§ TASK PROMPT:
Transcribe exactly the lines from the one containing "You are a GUI" through the end of the data, both included. Leave out pictures.

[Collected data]
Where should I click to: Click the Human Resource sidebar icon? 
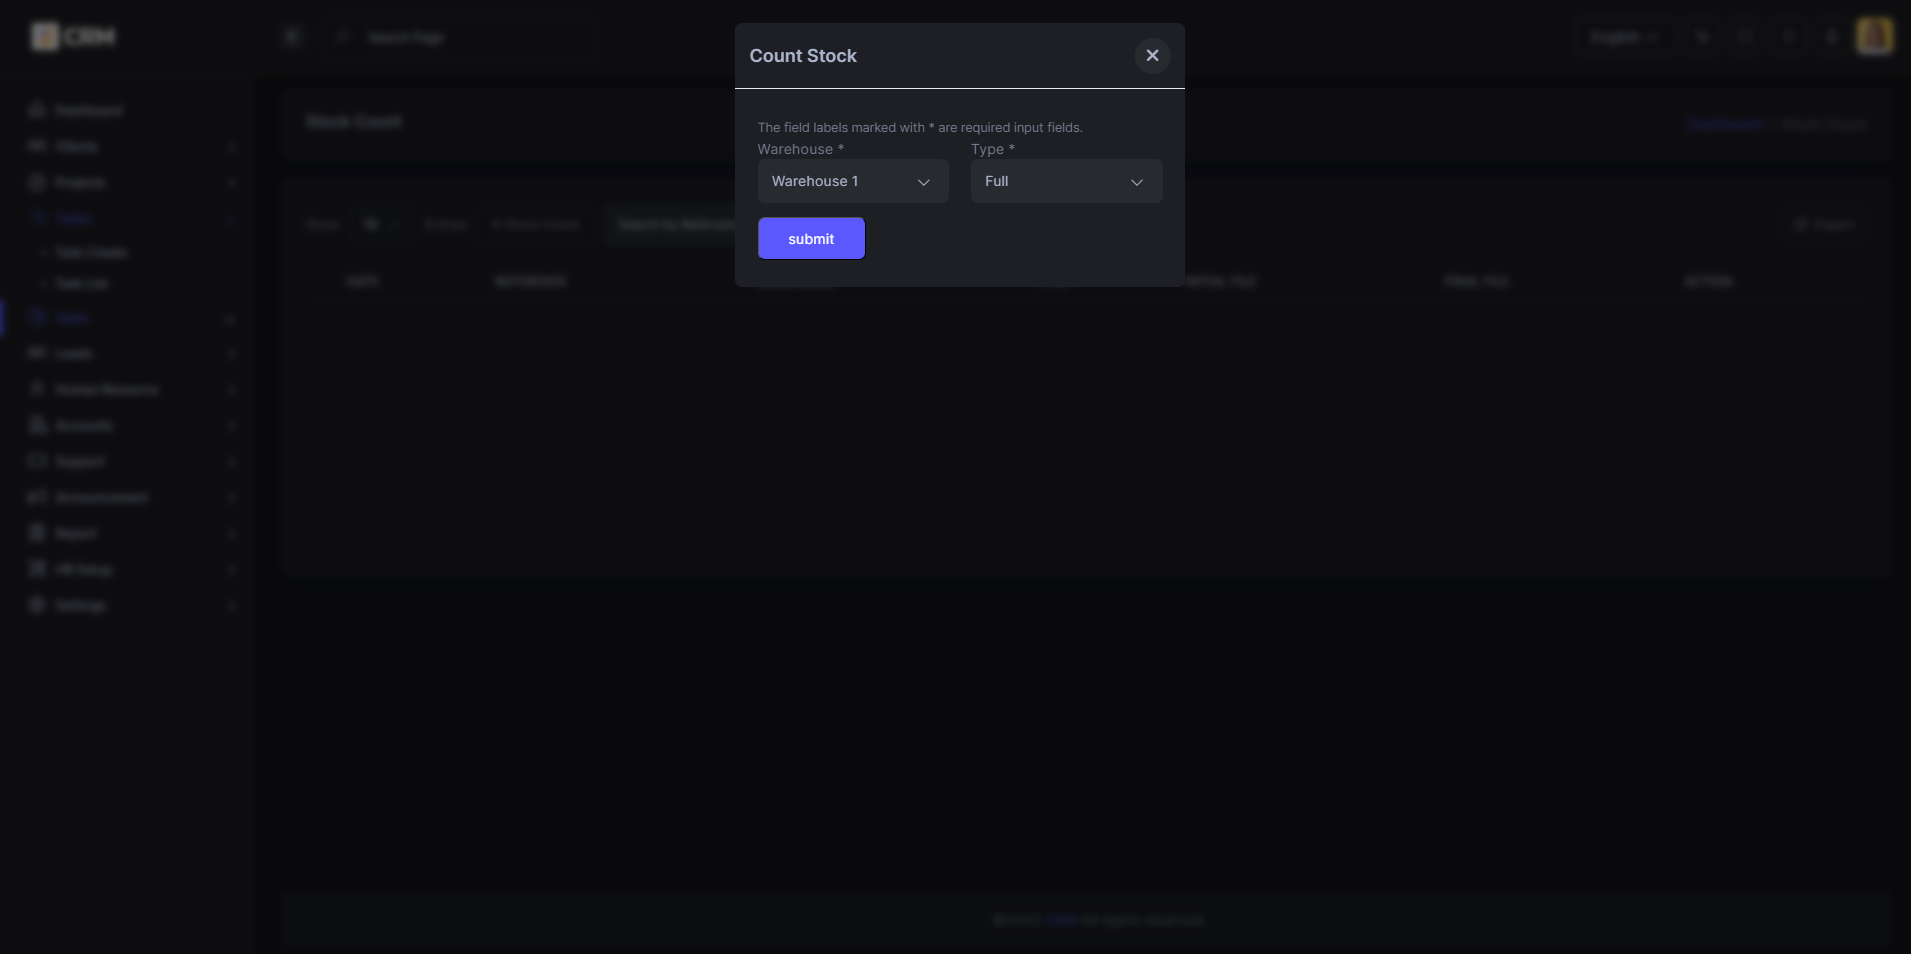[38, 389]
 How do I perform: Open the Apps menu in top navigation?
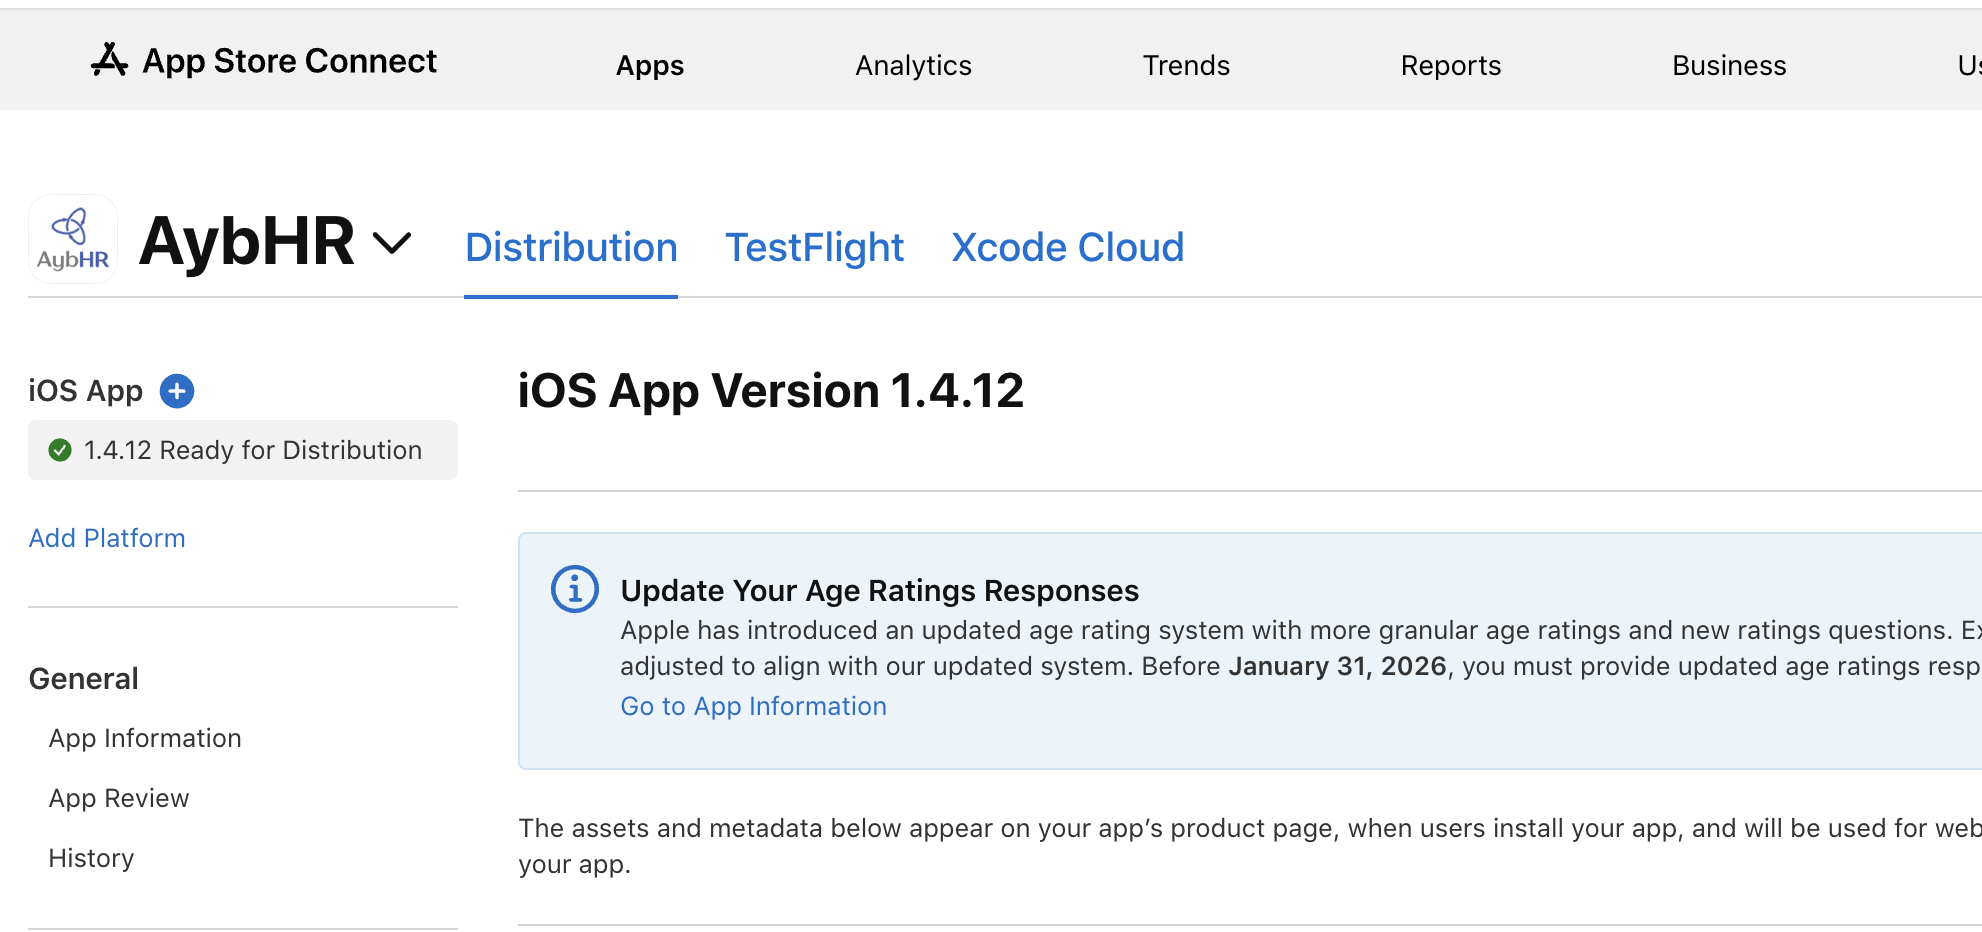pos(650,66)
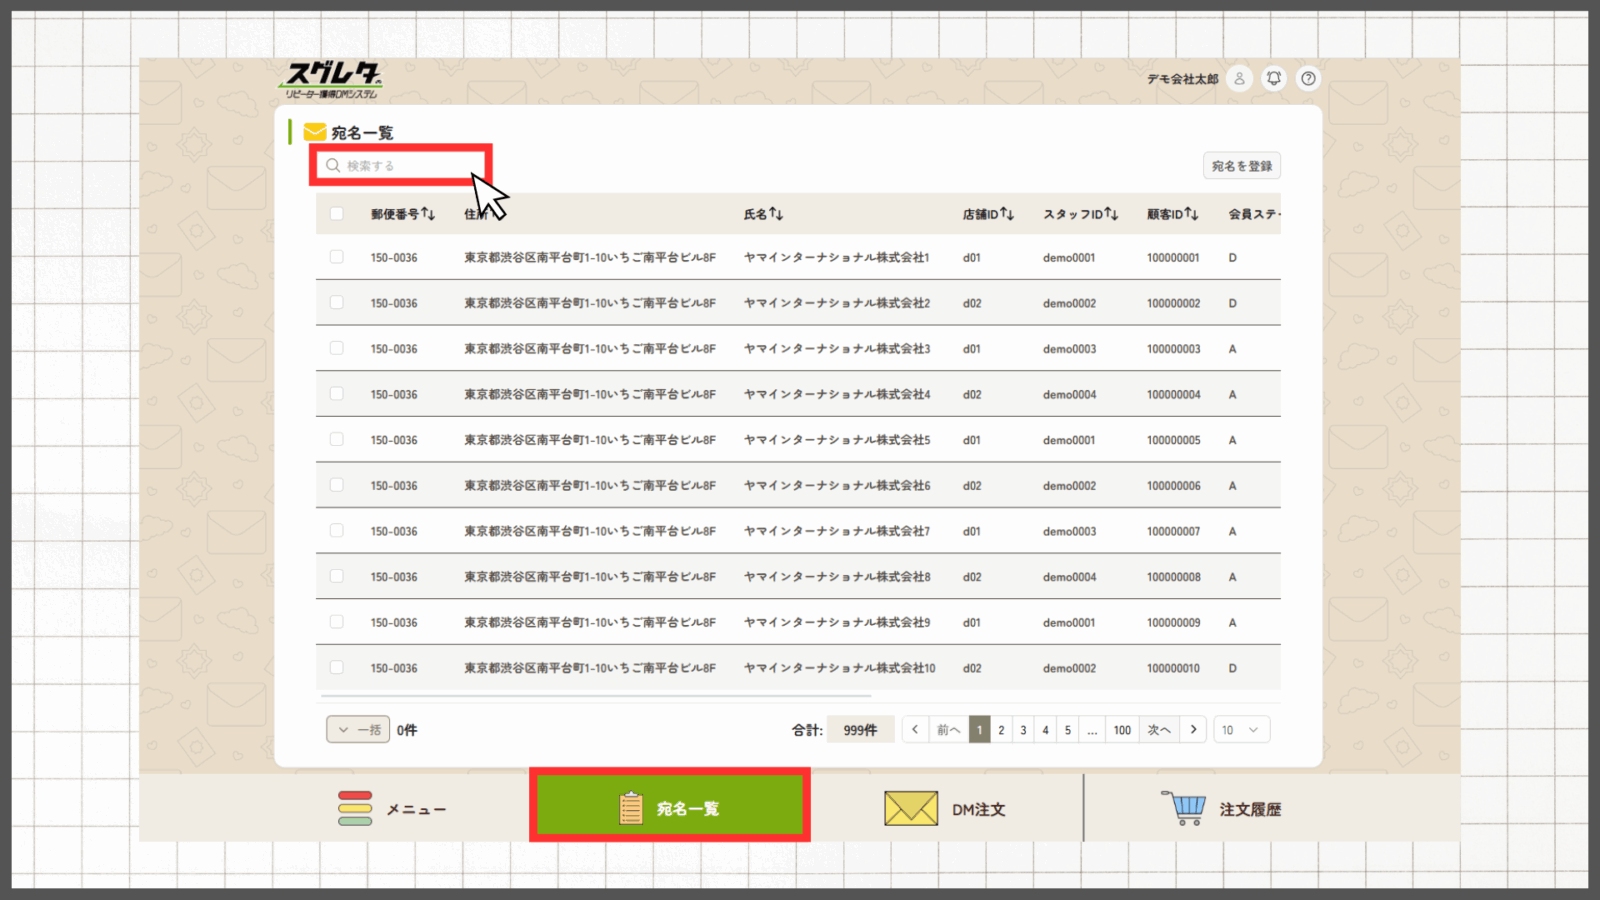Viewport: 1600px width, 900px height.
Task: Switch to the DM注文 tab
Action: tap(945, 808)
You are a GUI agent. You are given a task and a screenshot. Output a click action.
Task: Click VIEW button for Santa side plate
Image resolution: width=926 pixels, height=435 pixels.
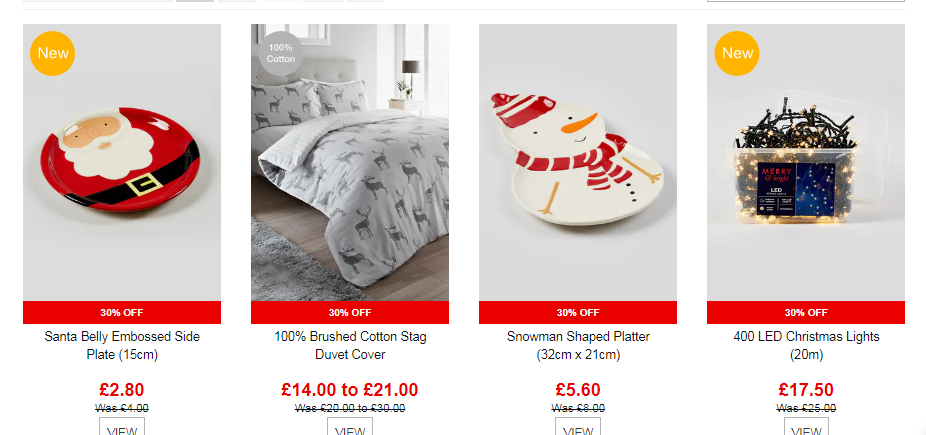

§ RESPONSE:
You are a GUI agent. You are given a task and a screenshot. Output a click action.
Task: Click VIEW button for Santa side plate
Image resolution: width=926 pixels, height=435 pixels.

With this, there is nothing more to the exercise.